What is user scoring?

What is user scoring?

This thread is about scoring and how it affects the user and the balance. Scoring a user means the script will determine how much credits have been sent and received by the user so far. The relation between the total amount of sent transactions and received transactions is the score. Scoring is only done for the main asset, but not for other fungible and non-fungible tokens.

The scoring follows 5 simple rules:

  • Every day the score of the user is increased by the payout

  • After creation of a transaction the score of the sender is immediately reduced by the transaction amount

  • Once the transaction has enough confirmations, the score of the sender will be increased by the original transaction amount

  • The score cannot be lower than 0

  • The score cannot be higher than the users balance

Why is scoring being done?

Scoring ensures that a user cannot collect infinite credits from other users and immediately spend them. Instead more and more credits of the balance will be unlocked over time. If a user has not enough balance to buy something, it’s impossible for him to bypass this by creating multiple other accounts and collecting the payouts as he is not able to send them at once.

Example without scoring:

  1. Account A has balance 5 UCC

  2. Account A wants to buy something with price 10 UCC

  3. Account A creates accounts B, C, D, E and waits 1 day for first payout

  4. Next day account A has balance 6 UCC, accounts B,C,D and E have balance 1 UCC each

  5. Accounts B, C, D, E send 1 UCC each to account A increasing the balance from 6 UCC to 10 UCC

In this example without scoring account A has now 10 UCC and could buy the item.

Example with scoring:

  1. Account A has balance 5 UCC and score 5 UCC

  2. Account A wants to buy something with price 10 UCC

  3. Account A creates accounts B, C, D, E and waits 1 day for first payout

  4. Next day account A has balance 6 UCC, accounts B,C,D and E have balance 1 UCC each

  5. Accounts B, C, D, E send 1 UCC each to account A increasing the balance from 6 UCC to 10 UCC

A has now balance 10 UCC, but because of the scoring (balance is equal to the score, so the score is not touched) only 6 UCC (the initial 5 UCC + 1 UCC payout the day he waited) are unlocked and can be spend. Spending the 6 UCC will unlock the rest of the balance. So with scoring a user can spend the daily payouts without limit and has to unlock the credits he received.

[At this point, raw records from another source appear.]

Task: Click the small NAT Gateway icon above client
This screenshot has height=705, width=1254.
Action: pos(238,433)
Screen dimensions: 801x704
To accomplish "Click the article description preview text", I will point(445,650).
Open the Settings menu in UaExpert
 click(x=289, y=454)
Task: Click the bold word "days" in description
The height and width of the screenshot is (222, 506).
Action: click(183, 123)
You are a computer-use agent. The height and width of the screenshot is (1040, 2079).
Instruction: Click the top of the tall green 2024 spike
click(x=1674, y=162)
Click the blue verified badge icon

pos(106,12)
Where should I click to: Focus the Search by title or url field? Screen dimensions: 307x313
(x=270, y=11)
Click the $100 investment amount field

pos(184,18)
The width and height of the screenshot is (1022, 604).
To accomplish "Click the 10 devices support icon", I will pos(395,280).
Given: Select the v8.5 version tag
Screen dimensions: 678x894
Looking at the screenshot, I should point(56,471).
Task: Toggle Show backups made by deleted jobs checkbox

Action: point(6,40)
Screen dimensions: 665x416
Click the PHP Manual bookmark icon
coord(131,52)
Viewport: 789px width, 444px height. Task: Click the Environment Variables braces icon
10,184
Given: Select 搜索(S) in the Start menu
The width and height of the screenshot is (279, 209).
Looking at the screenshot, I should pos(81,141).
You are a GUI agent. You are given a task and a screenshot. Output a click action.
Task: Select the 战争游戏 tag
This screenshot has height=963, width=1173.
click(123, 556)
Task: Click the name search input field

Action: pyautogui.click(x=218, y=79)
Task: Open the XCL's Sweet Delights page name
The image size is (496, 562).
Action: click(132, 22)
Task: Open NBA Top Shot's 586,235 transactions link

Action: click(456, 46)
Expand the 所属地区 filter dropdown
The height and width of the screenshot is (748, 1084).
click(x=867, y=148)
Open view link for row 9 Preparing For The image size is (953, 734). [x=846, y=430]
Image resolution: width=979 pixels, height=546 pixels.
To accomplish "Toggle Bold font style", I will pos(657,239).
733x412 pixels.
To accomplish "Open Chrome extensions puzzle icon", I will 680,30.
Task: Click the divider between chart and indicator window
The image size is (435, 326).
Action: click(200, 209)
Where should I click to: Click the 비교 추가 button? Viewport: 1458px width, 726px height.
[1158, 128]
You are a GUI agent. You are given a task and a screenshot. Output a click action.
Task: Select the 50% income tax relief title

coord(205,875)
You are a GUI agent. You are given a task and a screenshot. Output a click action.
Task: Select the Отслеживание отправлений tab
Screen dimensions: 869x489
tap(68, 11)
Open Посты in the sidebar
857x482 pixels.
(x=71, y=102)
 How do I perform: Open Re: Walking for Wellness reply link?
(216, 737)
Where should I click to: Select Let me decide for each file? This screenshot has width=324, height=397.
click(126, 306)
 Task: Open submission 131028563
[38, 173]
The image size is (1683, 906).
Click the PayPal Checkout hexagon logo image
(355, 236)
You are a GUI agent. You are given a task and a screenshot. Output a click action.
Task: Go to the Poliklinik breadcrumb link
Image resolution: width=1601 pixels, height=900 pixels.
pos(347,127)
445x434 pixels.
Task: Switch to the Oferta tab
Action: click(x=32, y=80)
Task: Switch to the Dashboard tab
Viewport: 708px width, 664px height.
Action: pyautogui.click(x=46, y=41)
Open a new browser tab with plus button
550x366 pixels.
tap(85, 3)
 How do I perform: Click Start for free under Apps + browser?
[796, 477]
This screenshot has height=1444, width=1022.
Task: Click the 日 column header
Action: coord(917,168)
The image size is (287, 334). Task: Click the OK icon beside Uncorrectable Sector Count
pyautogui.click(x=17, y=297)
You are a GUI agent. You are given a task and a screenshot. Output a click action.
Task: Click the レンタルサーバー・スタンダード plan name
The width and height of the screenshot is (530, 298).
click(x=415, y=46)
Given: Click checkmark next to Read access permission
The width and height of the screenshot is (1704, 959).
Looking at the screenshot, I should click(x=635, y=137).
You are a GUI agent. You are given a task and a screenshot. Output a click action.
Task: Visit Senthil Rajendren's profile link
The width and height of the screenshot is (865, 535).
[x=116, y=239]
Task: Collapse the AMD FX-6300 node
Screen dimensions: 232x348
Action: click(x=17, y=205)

In the example without scoring account A can spend the whole amount in one transaction while with scoring account A cannot spend the whole amount. It is very important to only accept the whole amount in one transaction if you cannot trust the sender. This will guarantee that users are not able to collect balances from a potentially infinite number of accounts they have created. This precaution and the process of scoring protects you from fraudulent users.

What means “whole amount”?

Whole amount simply means the whole price. If something has a price of 10 UCC, the user must transfer 10 UCC in one transaction to pay. Not two Transactions having 5 UCC each, or 5 transactions having 2 UCC each; the amount shall be send in 1 transaction. Of course this only applies for senders you don’t know and you cannot trust like e.g. the walk-in customers of a shop. If for example a shop has multiple branches in other locations and they need to transfer credits between these branches there is no need to send the whole amount in one transaction.